Reproduce the records word for word, from their beginning through the line that contains "point(451,17)", and leave the pictures out.

--- MATERIAL TO PROCESS ---

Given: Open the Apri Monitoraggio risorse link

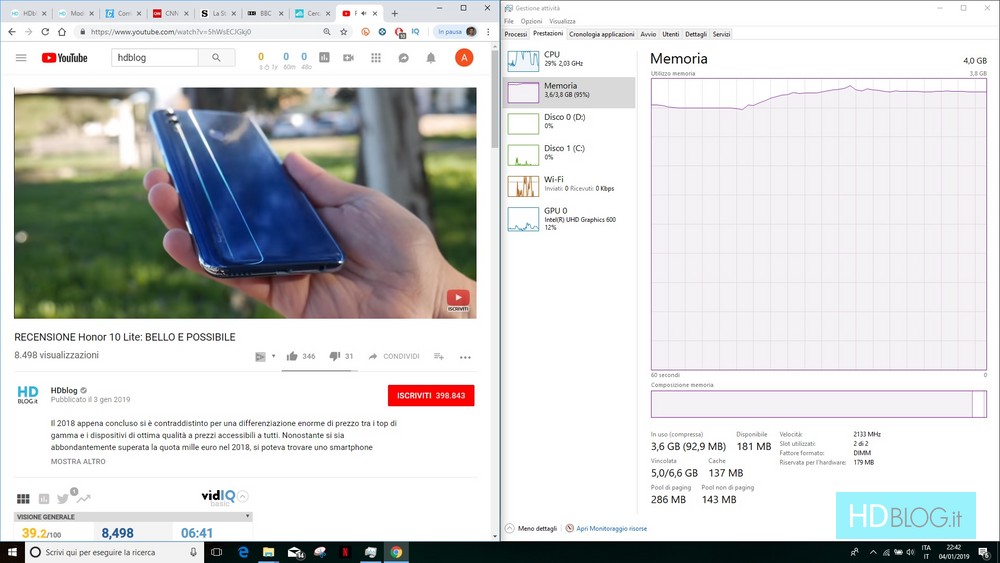Looking at the screenshot, I should tap(609, 528).
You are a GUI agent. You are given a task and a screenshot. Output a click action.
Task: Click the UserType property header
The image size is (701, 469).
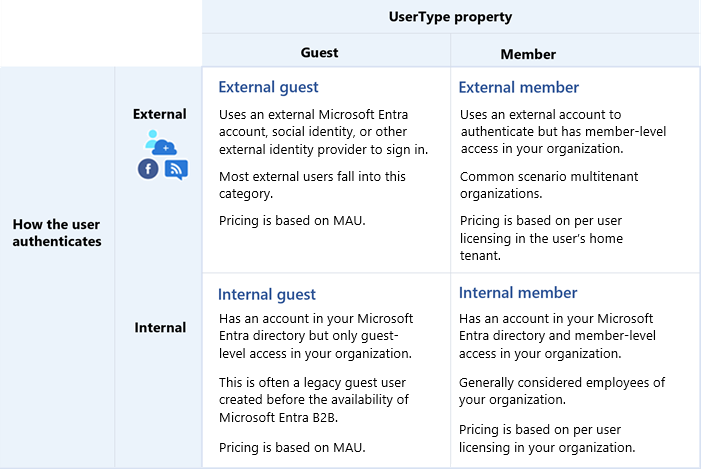point(451,17)
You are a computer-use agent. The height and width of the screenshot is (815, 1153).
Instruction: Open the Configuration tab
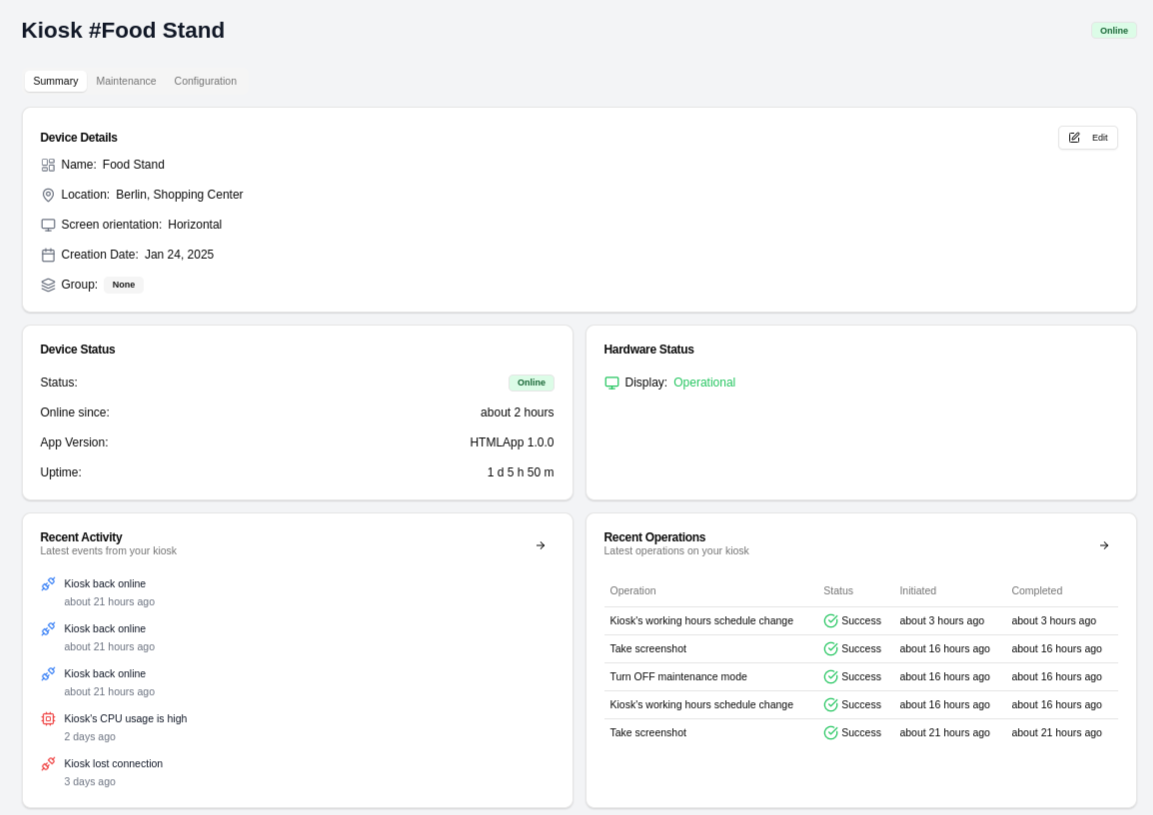[x=205, y=81]
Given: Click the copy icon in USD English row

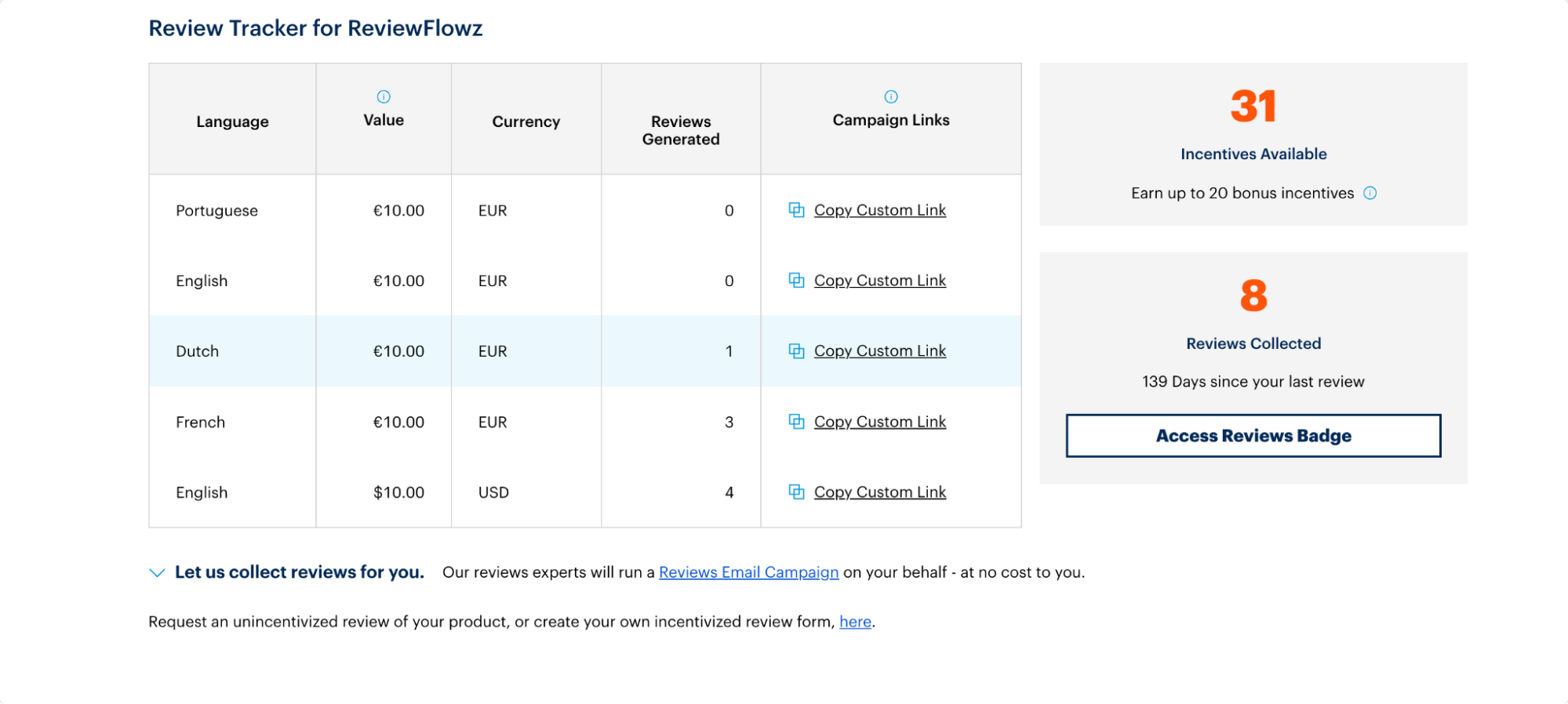Looking at the screenshot, I should click(796, 492).
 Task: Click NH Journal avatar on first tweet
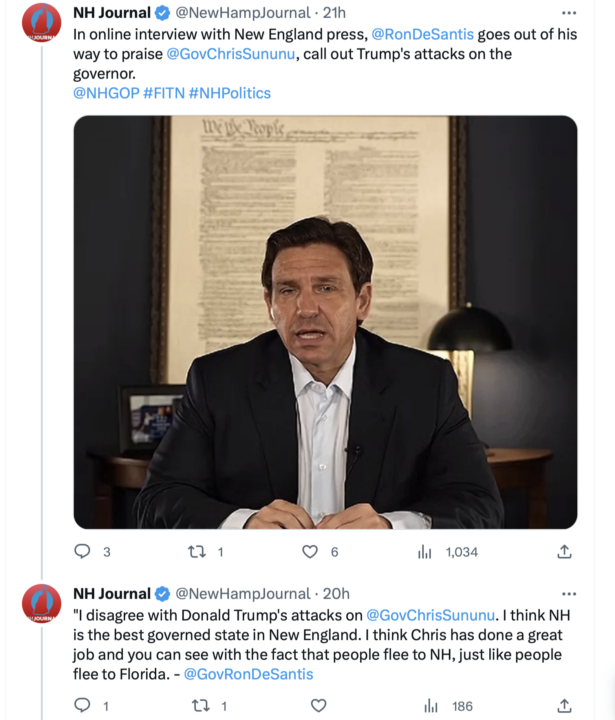42,22
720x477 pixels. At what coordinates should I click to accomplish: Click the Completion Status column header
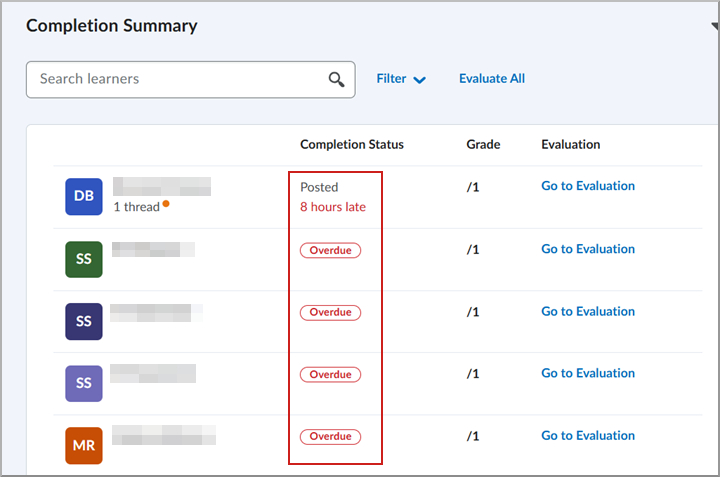[x=352, y=145]
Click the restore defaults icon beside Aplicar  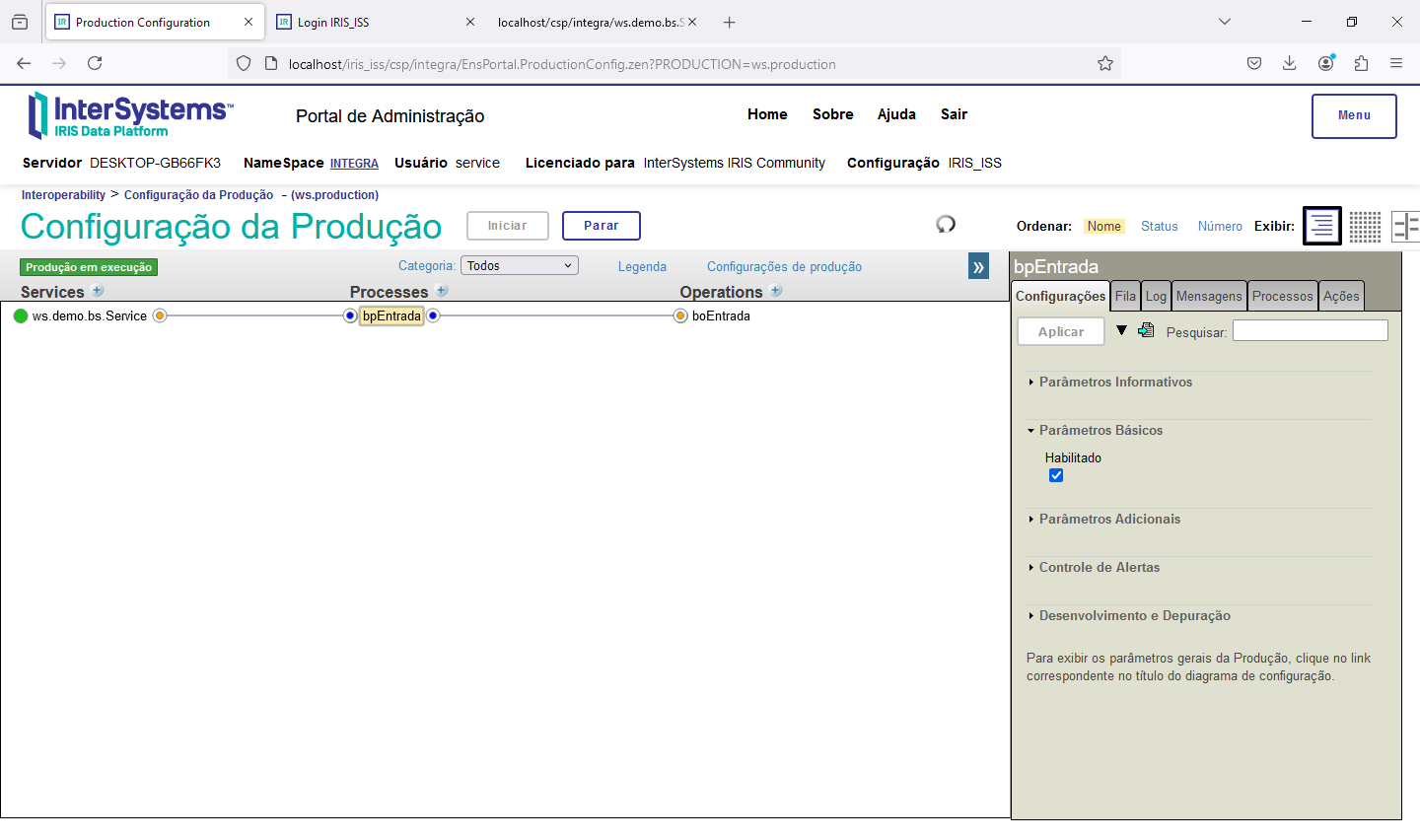(1146, 331)
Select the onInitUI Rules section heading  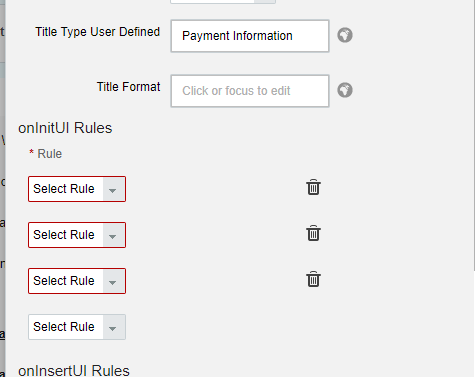click(65, 128)
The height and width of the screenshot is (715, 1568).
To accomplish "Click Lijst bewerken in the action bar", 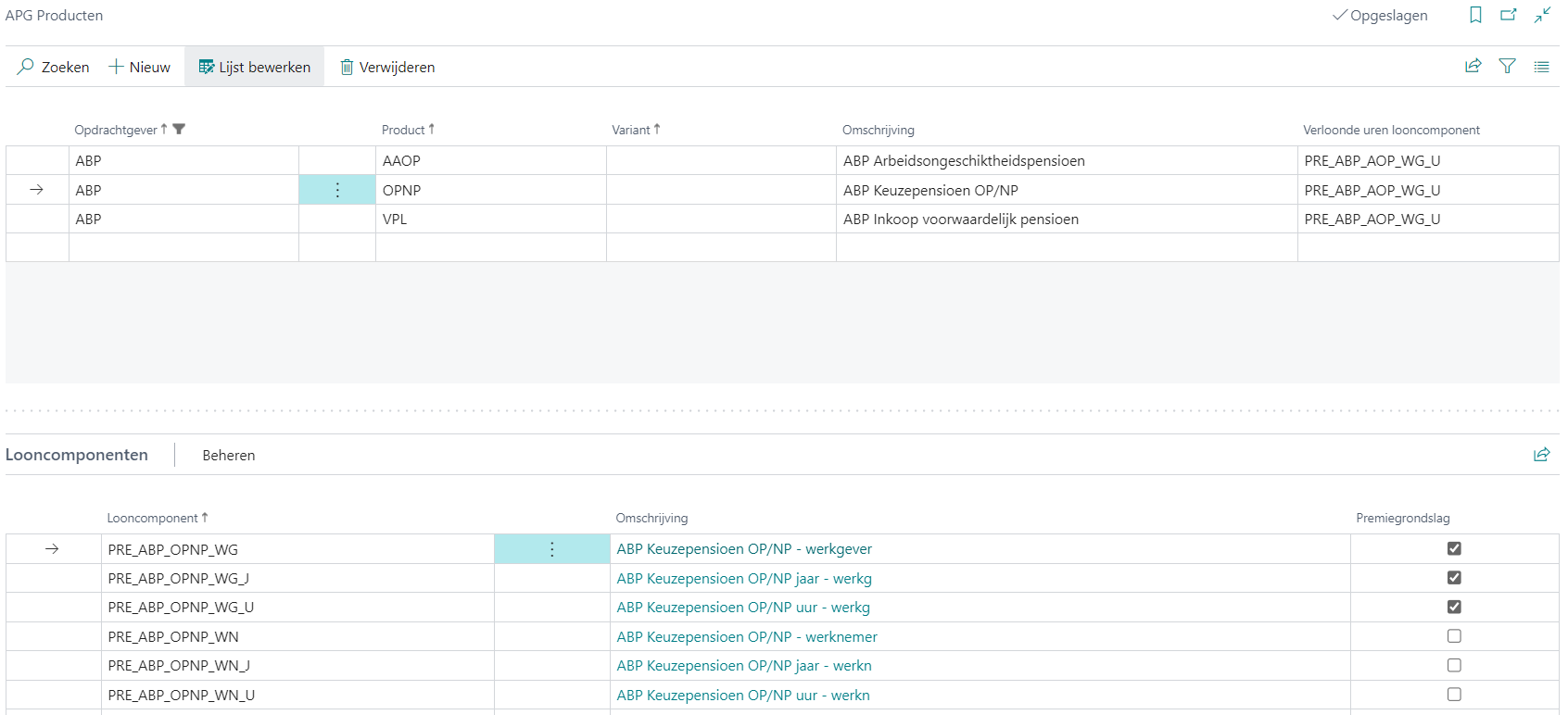I will [255, 67].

---

SOLUTION TO THE EXERCISE:
Given: Open the Apri Monitoraggio risorse link

Looking at the screenshot, I should tap(609, 528).
You are a GUI agent. You are given a task and a screenshot. Output a click action.
Task: Click the UserType property header
The image size is (701, 469).
point(451,17)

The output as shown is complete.